Возможно, она тоже вспомнила тот вечер, свои мысли и выражение лица, когда сидела в трамвае, попрощавшись со мной. Я остался стоять на площади Студентхюс, а ее вагон поскользил к Тёлё. Вот и теперь Ами сидела напротив меня, небрежно или устало откинувшись на спинку стула, и на лице ее было выражение, схожее с тем, которое я заметил у нее в тот вечер и которое, возможно, как раз объясняло, почему та бездушная шаблонная фильма вдруг ожила у меня перед глазами. Мы посмотрели друг на друга, и по крайней мере у меня возникло ощущение, будто мы, не сговариваясь, подумали об одном и том же, а по лицу Ами, на несколько мгновений разгладив особенно заметные в то утро морщинки на лбу, проскользнула тонкая робкая улыбка, вызванная этим воспоминанием.
— Это было бы замечательно! — подхватил я, на этот раз совершенно искренне. — Дай-ка посмотреть, — я взял газету, — что там за фильмы показывают. — Ами было придвинулась ко мне, но поневоле снова отклонилась назад, оставив вокруг меня запах своих волос: в газете не нашлось ни одного объявления о картинах. — Я все разузнаю, когда приду домой, — пообещал я.
Она кивнула:
— Выясни и позвони ближе к вечеру, чтобы я знала, в какой кинематограф мы пойдем. Хотя, — тут на ее лице снова появилось выражение муки, — не уверена, что у меня хватит на это сил.
— Глупости, — убежденно возразил я, — это лишь последствия вчерашнего.

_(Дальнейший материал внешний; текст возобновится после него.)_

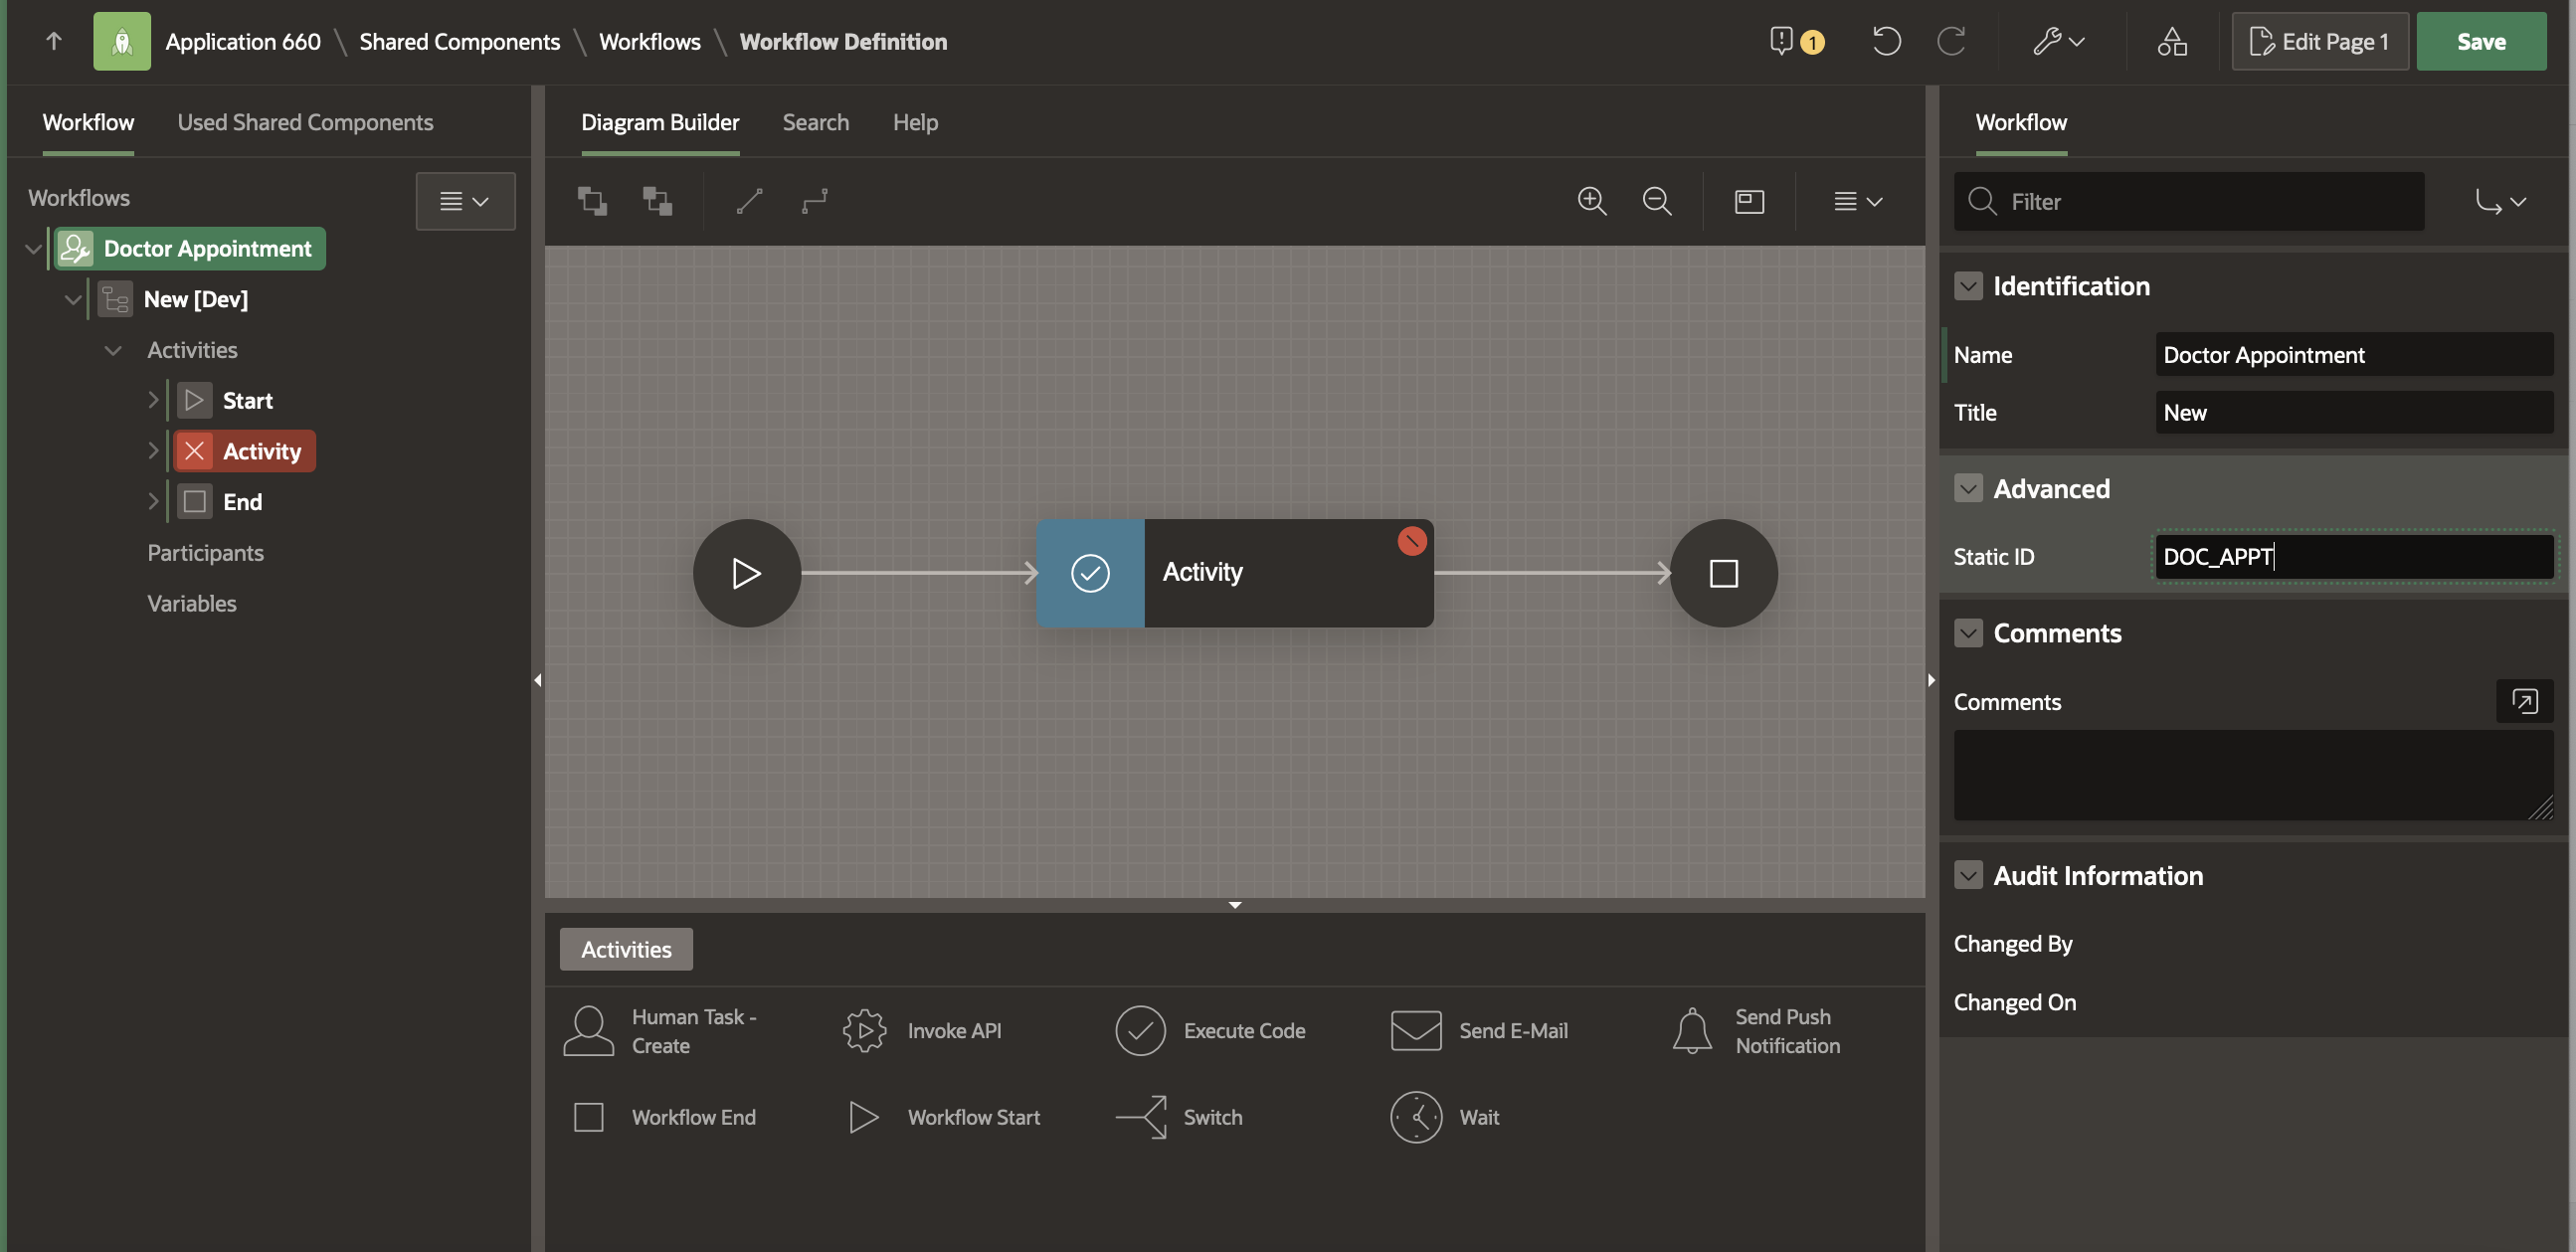Switch to Used Shared Components tab
This screenshot has height=1252, width=2576.
click(x=305, y=122)
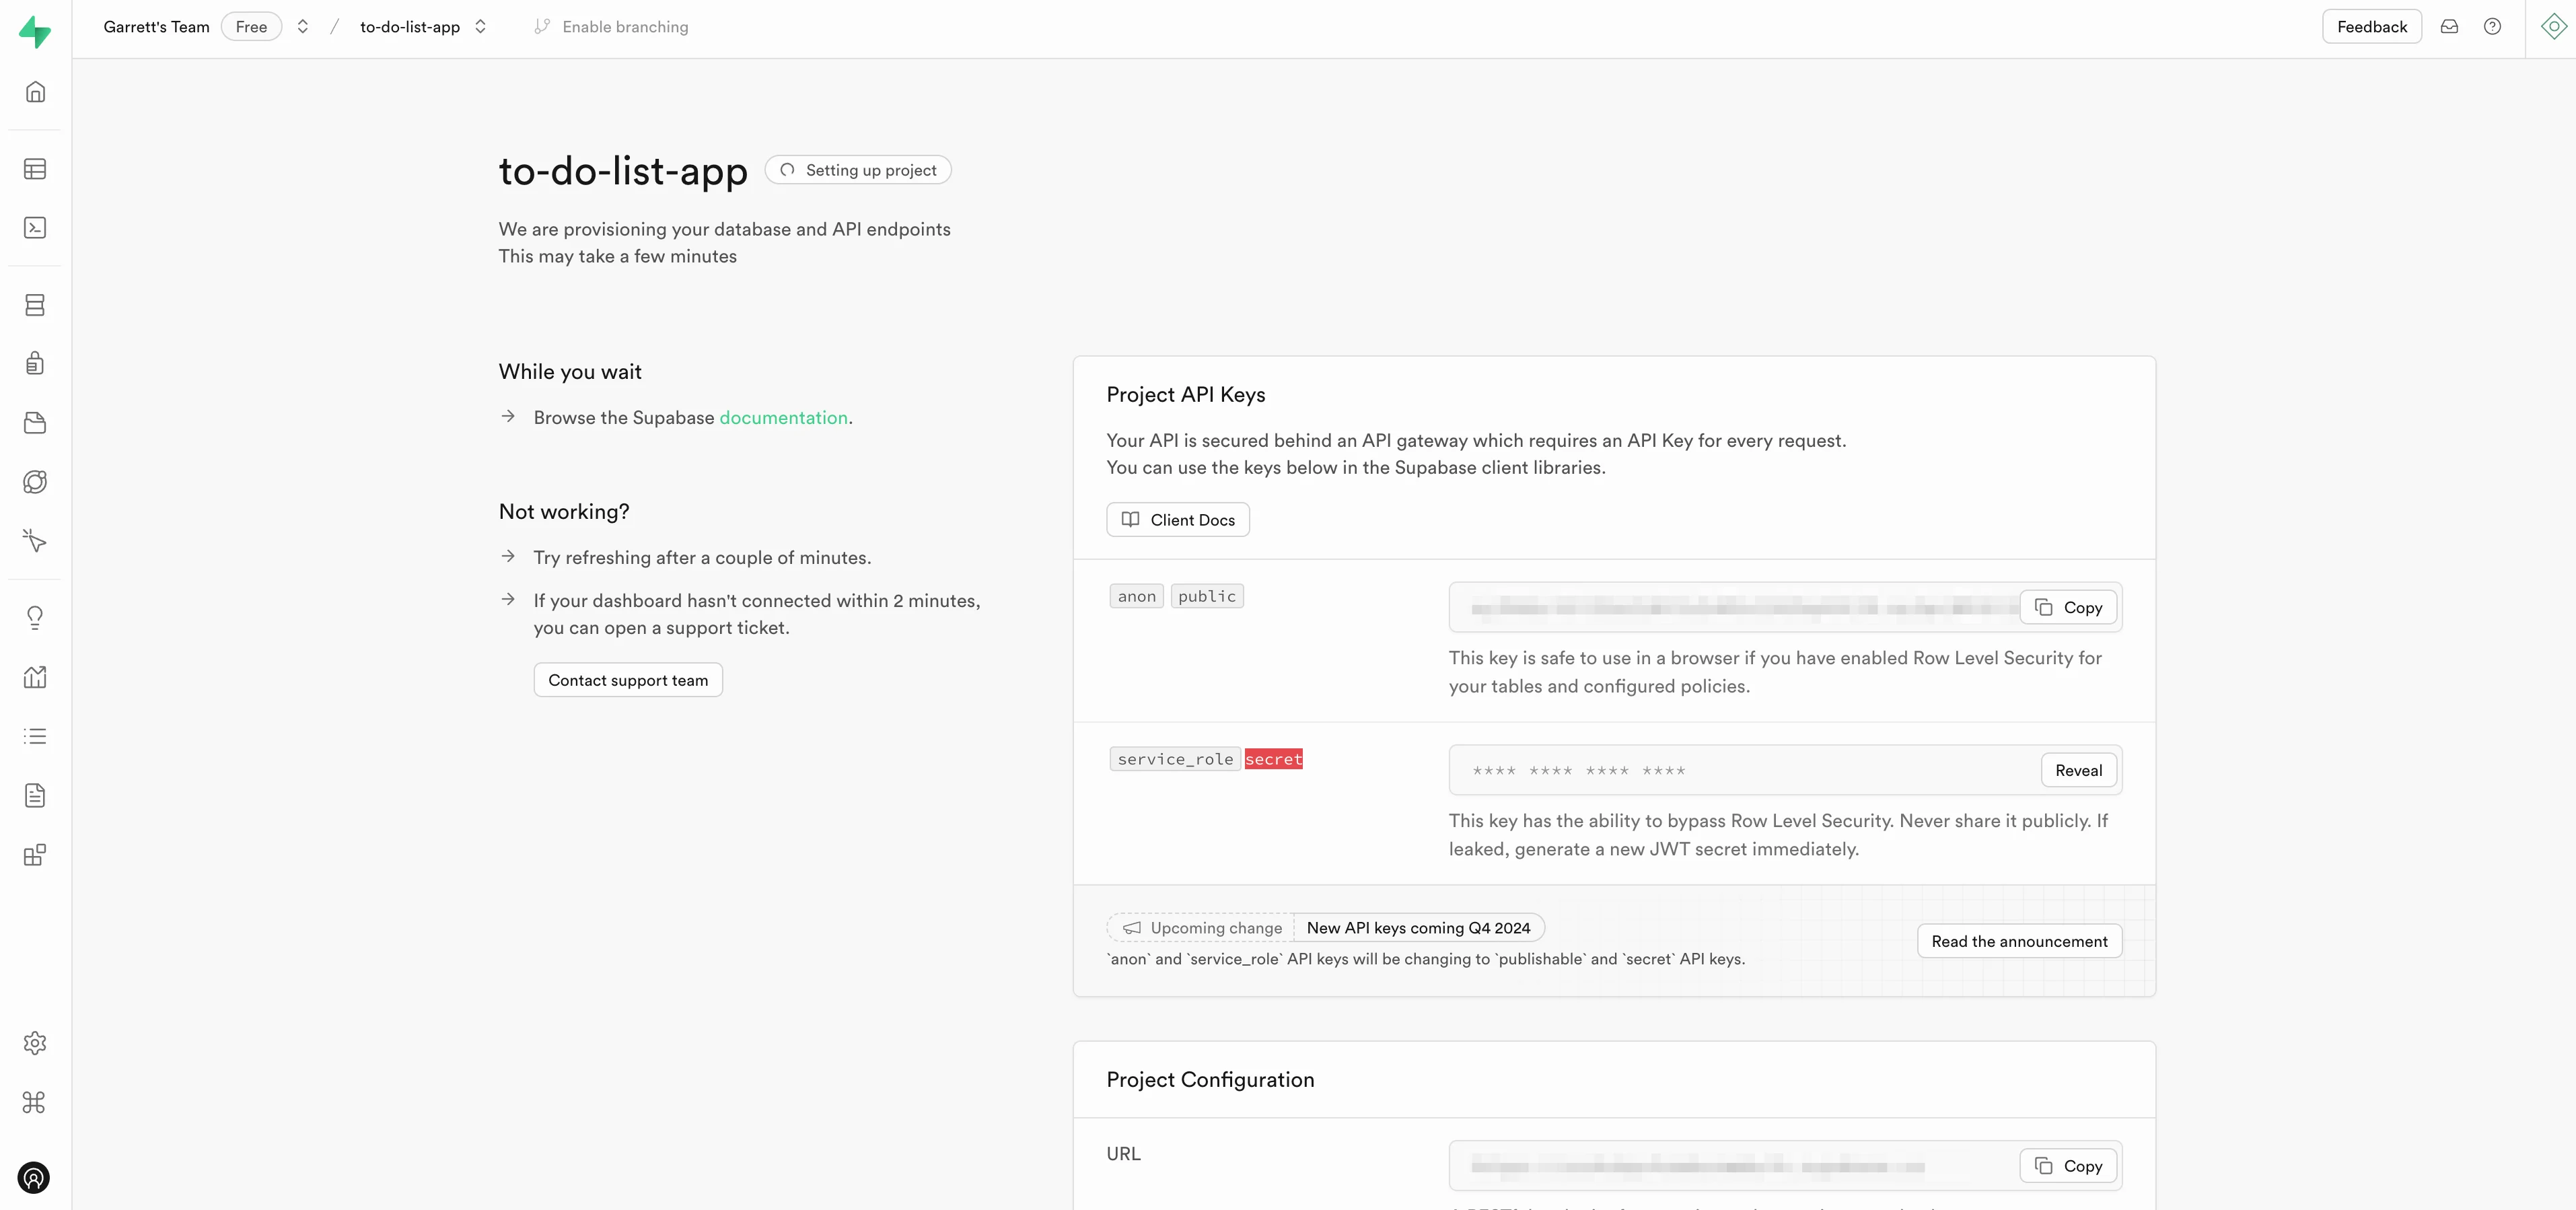Open the command menu icon
Screen dimensions: 2576x1210
tap(35, 1102)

Я ничуть не беспокоился об Ами: мне и самому нездоровилось, ничего удивительного, что и она испытывала то же самое с похмелья.
13
Я отвез Ами домой на таксомоторе. Верх у него был закрыт, и салон почти сразу наполнился запахом ее волос. Это был не столько аромат духов, сколько нечто другое — сонное и странное, так иногда пахнут увядшие листья. Этот запах окутывал меня, пока я в одиночестве ехал домой в безмятежном умиротворении, которое породило успокаивающую уверенность, что вечером я снова встречу Ами и проведу несколько часов, ощущая, как ее плащ слегка касается моего. Не стану утверждать, что эта перспектива так уж меня радовала. У меня не было никакой охоты в тот день идти в кинематограф, и я больше думал о том, что могло произойти потом: прогулка до дома, может быть, небольшая беседа у нее на диване. Собственно говоря, даже эти картины я представлял себе лишь теоретически: я слишком устал и еще не оправился после вчерашнего, чтобы украшать эти видения более реальными деталями, и ограничивался самыми общими чертами — ваза с цветами на столе подле дивана и голубоватое шелковое платье Ами, стекающее до пола и охлаждающее мою разгоряченную голову. В этой картине почти не было эротики, а то немногое, что, возможно, в ней содержалось, было преображено моим стремлением придать всему некий эстетический успокаивающий облик, которым мой медленно работавший мозг мог бы насладиться. Так человек, совершивший долгое путешествие и вернувшийся домой запыленным и усталым, прежде чем лечь в постель, принимает ванну, чтобы сильнее почувствовать наслаждение от долгожданного отдыха.
И как порой некое на первый взгляд совершенно постороннее событие меняет образ мыслей или настроение, так этот запах увядающих листьев, исходивший от волос Ами и наполнявший душный салон, пока я ехал домой, успокоил мои до предела натянутые нервы и позволил мне вообразить картину столь идиллическую и бессмысленную, что я вмиг сделался довольным и счастливым и, не будь поездка такой короткой, наверняка бы заснул прямо в автомобиле. Вернувшись домой, я рухнул на кровать и провел остаток дня в блаженно-идиотском настроении, с которым с трудом смог разделаться, чтобы вернуться к действительности и добраться до телефона, когда настала пора звонить Ами и договариваться о месте встречи. Ами ответила не сразу, и ее слова в первый момент показались мне столь абсурдными, что ей пришлось повторить фразу, чтобы я понял: она чувствует себя очень плохо и не может выйти из дома, а вместо этого просит меня прийти к ней и составить ей компанию.